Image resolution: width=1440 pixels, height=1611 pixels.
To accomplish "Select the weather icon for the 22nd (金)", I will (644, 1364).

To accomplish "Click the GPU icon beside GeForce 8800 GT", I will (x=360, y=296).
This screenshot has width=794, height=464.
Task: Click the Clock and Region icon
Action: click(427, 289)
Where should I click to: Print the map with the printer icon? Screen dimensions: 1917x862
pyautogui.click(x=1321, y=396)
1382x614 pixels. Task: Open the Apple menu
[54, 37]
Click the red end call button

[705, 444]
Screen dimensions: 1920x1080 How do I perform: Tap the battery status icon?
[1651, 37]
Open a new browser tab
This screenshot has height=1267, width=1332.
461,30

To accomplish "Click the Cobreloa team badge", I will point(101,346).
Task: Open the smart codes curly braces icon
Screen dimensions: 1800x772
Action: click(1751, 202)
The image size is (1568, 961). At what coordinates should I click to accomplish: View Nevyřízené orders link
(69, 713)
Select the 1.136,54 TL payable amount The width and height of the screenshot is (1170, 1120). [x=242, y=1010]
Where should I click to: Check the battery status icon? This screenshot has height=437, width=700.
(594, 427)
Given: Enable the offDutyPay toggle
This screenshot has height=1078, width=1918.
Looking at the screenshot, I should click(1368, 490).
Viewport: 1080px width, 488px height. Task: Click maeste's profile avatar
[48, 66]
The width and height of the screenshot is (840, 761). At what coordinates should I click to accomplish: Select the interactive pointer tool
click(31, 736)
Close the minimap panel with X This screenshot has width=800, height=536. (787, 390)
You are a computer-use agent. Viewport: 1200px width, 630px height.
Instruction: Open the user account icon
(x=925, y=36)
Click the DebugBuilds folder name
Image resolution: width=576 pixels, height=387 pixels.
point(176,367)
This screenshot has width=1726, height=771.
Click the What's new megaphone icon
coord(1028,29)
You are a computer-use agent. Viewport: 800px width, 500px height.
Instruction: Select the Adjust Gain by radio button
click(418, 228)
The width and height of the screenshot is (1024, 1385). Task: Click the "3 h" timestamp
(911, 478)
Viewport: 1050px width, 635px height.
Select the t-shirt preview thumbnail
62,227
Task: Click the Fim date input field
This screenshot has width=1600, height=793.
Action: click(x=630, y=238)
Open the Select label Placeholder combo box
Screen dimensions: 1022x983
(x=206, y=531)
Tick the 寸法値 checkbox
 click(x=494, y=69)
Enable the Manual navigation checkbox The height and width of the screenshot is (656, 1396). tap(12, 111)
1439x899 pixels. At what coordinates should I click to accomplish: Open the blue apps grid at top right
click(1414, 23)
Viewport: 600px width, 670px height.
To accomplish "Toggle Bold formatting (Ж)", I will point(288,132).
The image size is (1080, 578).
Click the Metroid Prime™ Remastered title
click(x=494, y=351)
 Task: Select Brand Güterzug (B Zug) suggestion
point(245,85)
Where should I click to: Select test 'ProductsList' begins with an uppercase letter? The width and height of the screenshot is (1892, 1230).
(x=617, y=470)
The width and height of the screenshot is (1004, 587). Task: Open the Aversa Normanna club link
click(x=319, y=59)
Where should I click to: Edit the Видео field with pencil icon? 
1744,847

● ● ● ● ● ● ●

_EXERCISE DIRECTIONS_
From the line containing "Instruction: Select the" to the last line of the material, please quote every line exactly and only those.

_ANSWER SECTION_
Instruction: Select the Adjust Gain by radio button
click(418, 228)
The width and height of the screenshot is (1024, 1385). Task: Click the "3 h" timestamp
(911, 478)
Viewport: 1050px width, 635px height.
Select the t-shirt preview thumbnail
62,227
Task: Click the Fim date input field
This screenshot has width=1600, height=793.
Action: click(x=630, y=238)
Open the Select label Placeholder combo box
Screen dimensions: 1022x983
(x=206, y=531)
Tick the 寸法値 checkbox
 click(x=494, y=69)
Enable the Manual navigation checkbox The height and width of the screenshot is (656, 1396). tap(12, 111)
1439x899 pixels. At what coordinates should I click to accomplish: Open the blue apps grid at top right
click(1414, 23)
Viewport: 600px width, 670px height.
To accomplish "Toggle Bold formatting (Ж)", I will point(288,132).
The image size is (1080, 578).
Click the Metroid Prime™ Remastered title
click(x=494, y=351)
 Task: Select Brand Güterzug (B Zug) suggestion
point(245,85)
Where should I click to: Select test 'ProductsList' begins with an uppercase letter? The width and height of the screenshot is (1892, 1230).
(x=617, y=470)
The width and height of the screenshot is (1004, 587). Task: Open the Aversa Normanna club link
click(x=319, y=59)
Where should I click to: Edit the Видео field with pencil icon? 
1744,847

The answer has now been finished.